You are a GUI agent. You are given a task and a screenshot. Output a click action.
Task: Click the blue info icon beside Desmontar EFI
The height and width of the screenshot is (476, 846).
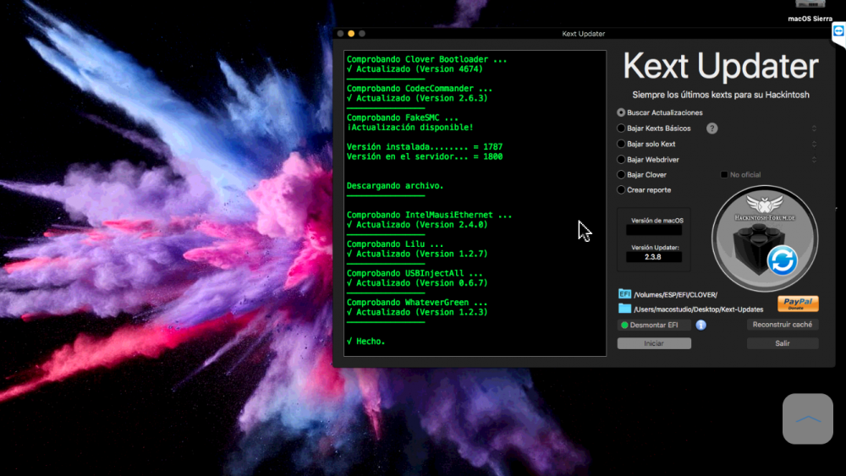700,325
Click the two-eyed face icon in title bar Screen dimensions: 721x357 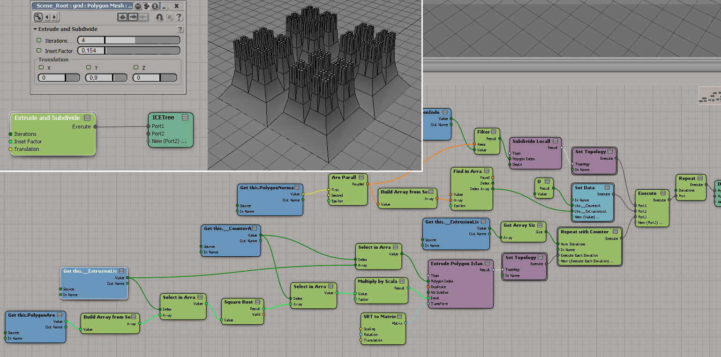(138, 6)
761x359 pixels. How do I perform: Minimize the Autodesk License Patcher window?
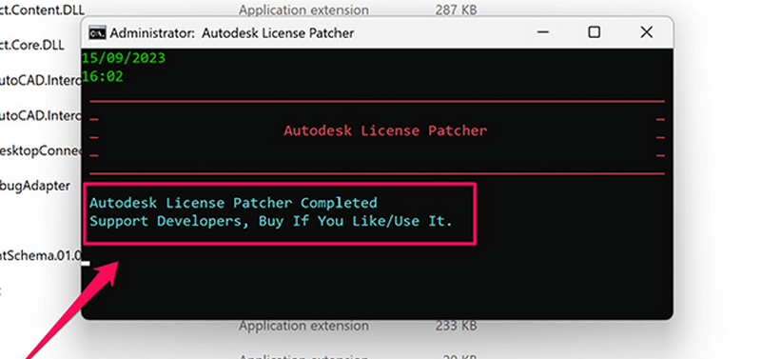click(543, 32)
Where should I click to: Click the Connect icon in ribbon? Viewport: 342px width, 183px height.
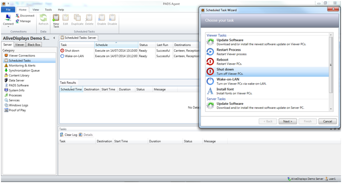coord(8,18)
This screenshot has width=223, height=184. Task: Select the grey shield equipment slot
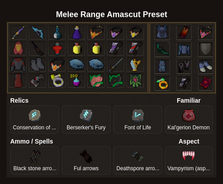[206, 49]
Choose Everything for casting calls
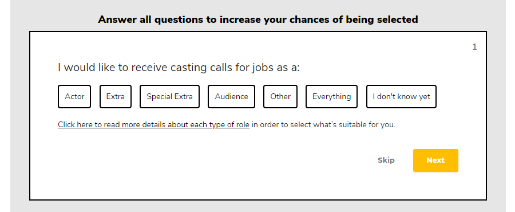The height and width of the screenshot is (212, 515). pyautogui.click(x=331, y=97)
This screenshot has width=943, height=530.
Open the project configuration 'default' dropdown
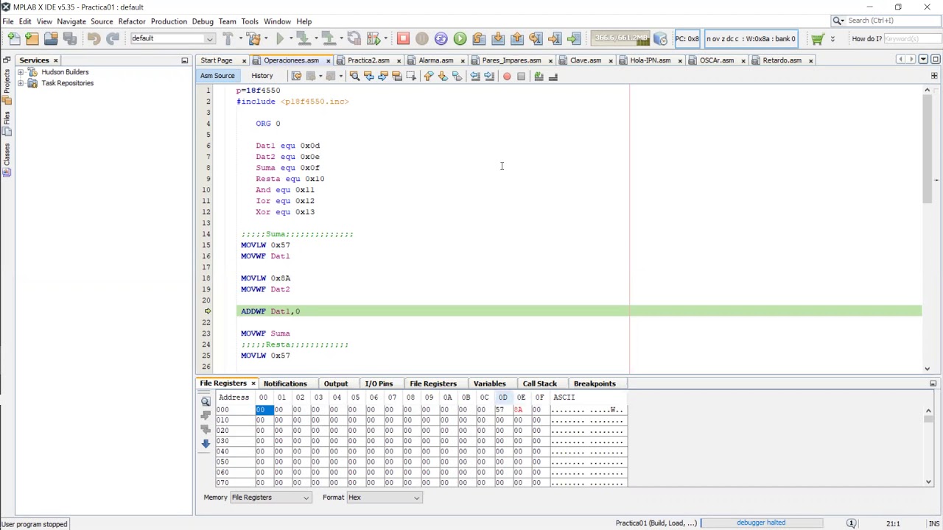[x=172, y=38]
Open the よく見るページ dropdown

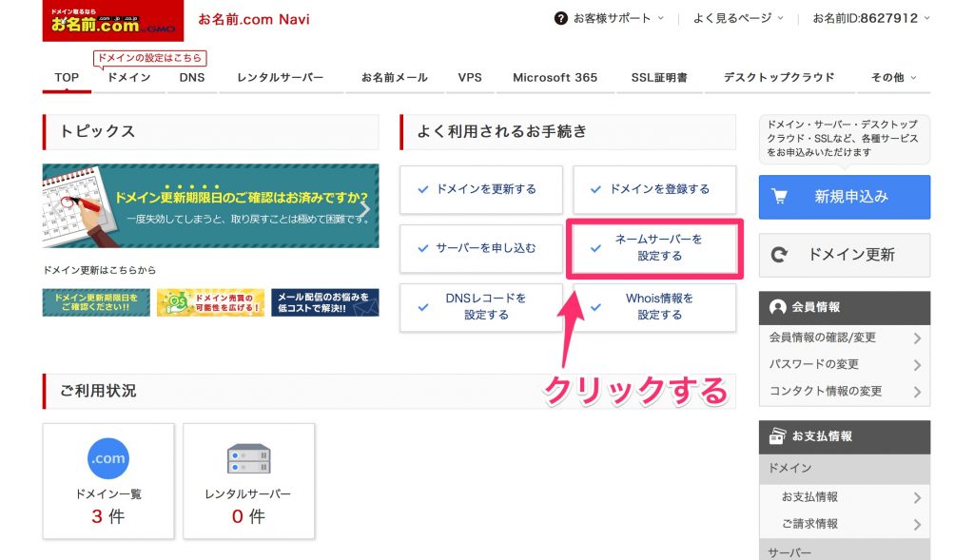738,18
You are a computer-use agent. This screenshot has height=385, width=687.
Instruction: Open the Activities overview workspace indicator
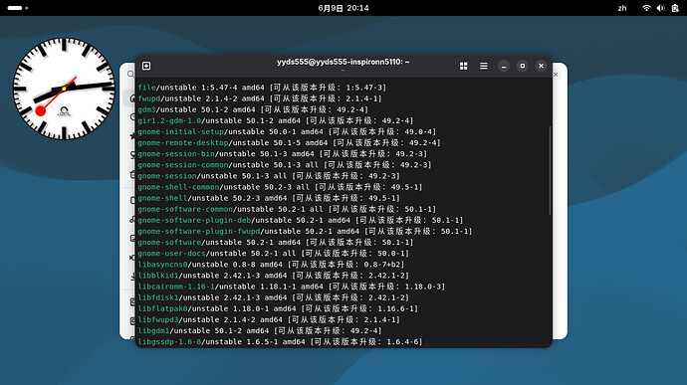tap(18, 8)
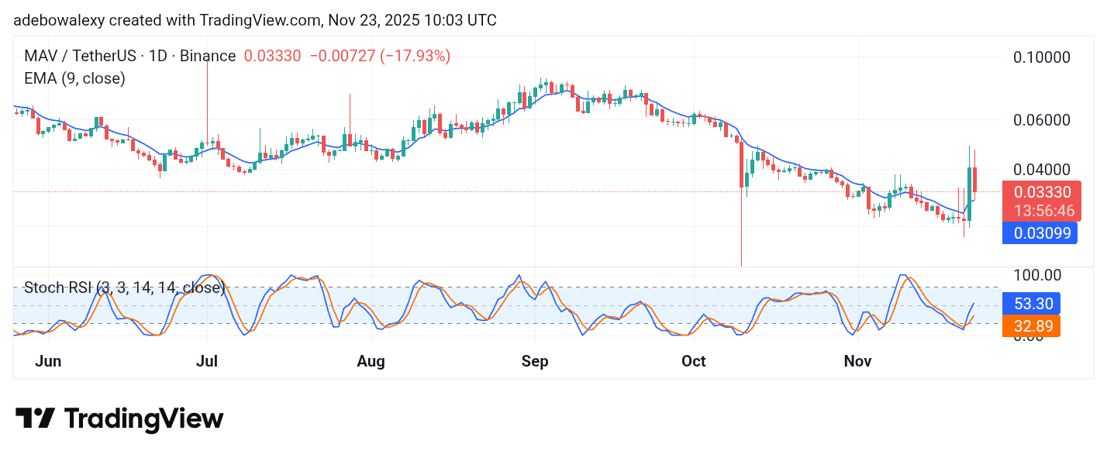Select the Binance exchange label

209,56
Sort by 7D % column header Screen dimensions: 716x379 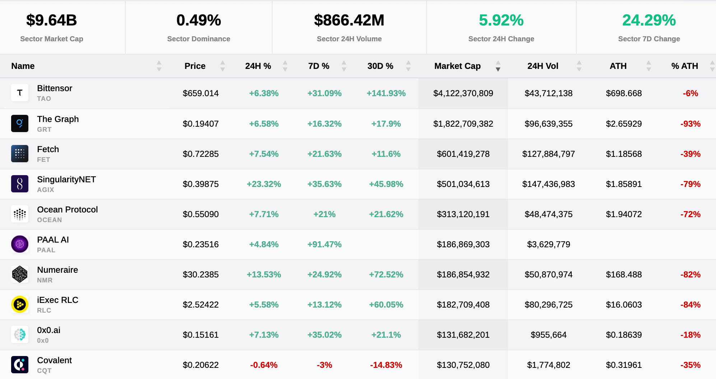click(x=319, y=66)
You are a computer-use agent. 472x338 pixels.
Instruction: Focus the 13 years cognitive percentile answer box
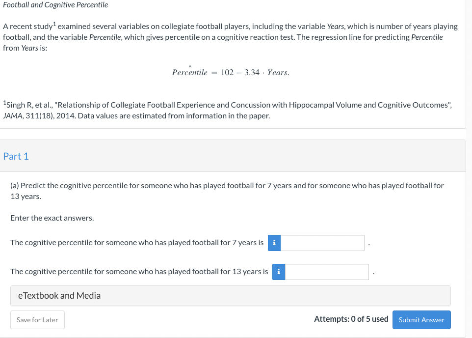pos(327,272)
§ §
Which lines in the listing have the string "agent"? Pick them out and copy them.

Answer space =
You are a GUI agent. You are given a task and a screenshot. Output a click action.
You are a computer-use agent. This screenshot has height=385, width=687.
You are a computer-use agent. 472x338 pixels.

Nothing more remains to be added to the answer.